I don't know how unpopular this one actually is, but here goes:

They should have brought back Felix instead of Gotrek.

Gotrek, while not a completely uninteresting character, isn't the focus of the old stories. He is a belligerent force of nature and exists as the catalyst of adventure. He drags Felix into whatever ridiculous scenario they are going to be mixed up in, and then gets them out of it by brute force and determination. 

As the Narrator of those stories, its Felix's voice that you hear, not Gotreks. The point of those books is for him to go and experience a bit of Warhammer lore, comment wryly upon it , and somehow escape with his life. He has most of the more meaningful relationships, and the more interesting character development. Gotrek gets relatively little of either which wasn't set in stone before he became a slayer.

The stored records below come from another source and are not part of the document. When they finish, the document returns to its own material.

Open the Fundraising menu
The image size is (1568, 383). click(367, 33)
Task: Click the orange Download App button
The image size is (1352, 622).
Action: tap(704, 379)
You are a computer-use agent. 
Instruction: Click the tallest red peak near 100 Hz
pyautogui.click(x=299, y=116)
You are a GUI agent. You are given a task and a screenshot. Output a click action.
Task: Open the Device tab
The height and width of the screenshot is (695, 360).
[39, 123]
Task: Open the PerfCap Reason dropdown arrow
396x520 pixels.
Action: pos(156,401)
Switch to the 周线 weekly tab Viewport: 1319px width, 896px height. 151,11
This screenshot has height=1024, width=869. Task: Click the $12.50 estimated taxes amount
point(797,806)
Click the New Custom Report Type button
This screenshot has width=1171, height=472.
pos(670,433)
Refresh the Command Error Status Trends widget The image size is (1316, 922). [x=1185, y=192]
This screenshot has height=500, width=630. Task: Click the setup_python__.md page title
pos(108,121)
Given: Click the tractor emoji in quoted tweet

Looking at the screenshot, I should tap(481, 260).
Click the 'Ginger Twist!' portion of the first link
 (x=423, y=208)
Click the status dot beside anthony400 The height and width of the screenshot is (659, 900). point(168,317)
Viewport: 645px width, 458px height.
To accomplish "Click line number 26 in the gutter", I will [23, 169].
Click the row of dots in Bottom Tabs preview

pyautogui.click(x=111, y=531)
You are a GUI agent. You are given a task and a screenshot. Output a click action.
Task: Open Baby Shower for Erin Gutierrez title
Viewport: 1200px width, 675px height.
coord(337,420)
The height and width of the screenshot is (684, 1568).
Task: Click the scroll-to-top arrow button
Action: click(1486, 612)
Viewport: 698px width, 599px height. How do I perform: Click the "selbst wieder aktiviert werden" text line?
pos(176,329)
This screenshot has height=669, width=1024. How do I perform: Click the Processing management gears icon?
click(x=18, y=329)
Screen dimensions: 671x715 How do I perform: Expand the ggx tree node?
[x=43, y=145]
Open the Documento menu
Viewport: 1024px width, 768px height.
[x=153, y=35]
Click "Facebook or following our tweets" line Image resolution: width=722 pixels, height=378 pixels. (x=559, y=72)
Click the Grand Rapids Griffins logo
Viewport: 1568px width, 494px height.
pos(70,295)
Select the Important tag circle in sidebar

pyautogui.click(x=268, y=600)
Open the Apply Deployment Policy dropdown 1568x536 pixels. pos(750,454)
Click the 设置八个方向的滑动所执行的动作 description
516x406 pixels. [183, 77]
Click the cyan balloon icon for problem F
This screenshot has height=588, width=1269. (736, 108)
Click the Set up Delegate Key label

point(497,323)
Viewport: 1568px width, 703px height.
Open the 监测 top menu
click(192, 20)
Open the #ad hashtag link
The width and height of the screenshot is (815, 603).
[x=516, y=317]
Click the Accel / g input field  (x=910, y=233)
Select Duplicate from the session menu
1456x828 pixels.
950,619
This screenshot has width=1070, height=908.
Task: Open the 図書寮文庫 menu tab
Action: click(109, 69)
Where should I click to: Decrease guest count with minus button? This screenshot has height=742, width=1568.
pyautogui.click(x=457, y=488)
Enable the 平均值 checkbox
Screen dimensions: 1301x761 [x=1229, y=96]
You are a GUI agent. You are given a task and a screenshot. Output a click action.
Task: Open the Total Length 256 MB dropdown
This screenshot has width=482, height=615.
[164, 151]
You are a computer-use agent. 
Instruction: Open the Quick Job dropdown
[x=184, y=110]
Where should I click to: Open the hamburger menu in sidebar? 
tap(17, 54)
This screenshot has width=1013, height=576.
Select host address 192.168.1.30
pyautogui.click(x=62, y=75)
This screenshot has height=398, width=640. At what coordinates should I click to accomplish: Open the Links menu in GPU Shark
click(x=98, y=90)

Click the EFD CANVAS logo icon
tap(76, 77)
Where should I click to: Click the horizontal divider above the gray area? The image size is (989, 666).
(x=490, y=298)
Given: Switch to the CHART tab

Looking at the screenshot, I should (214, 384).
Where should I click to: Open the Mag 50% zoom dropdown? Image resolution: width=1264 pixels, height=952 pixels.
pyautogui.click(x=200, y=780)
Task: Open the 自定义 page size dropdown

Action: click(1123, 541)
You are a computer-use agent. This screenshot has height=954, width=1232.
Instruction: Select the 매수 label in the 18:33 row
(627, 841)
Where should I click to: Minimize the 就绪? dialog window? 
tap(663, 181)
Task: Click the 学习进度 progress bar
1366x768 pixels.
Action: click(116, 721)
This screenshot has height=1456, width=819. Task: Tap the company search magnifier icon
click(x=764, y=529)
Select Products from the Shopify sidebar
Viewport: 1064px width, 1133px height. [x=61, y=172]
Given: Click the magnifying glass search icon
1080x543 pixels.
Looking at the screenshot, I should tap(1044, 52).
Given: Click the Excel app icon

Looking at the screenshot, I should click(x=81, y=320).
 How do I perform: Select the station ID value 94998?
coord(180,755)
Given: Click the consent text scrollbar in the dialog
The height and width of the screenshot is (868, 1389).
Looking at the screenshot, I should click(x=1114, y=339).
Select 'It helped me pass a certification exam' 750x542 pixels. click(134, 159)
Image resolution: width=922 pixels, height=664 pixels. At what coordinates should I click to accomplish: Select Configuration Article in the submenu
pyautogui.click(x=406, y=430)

So why would Felix be a better fit for AoS? Well, simply because he is the worse fit for AoS. As a nigh indestructable demi god with issues Gotrek isn't really special in the new setting. He's just one of a whole pantheon of powered up WFB characters, who have become forces of nature in the new setting and are now wandering around dictating the narrative. Bringing him back doesn't add anything new to the Realms, and his perspective on them isn't very interesting to read about, because a) its completely predictable knowing what we do about him, and b) he is never a viewpoint character anyway.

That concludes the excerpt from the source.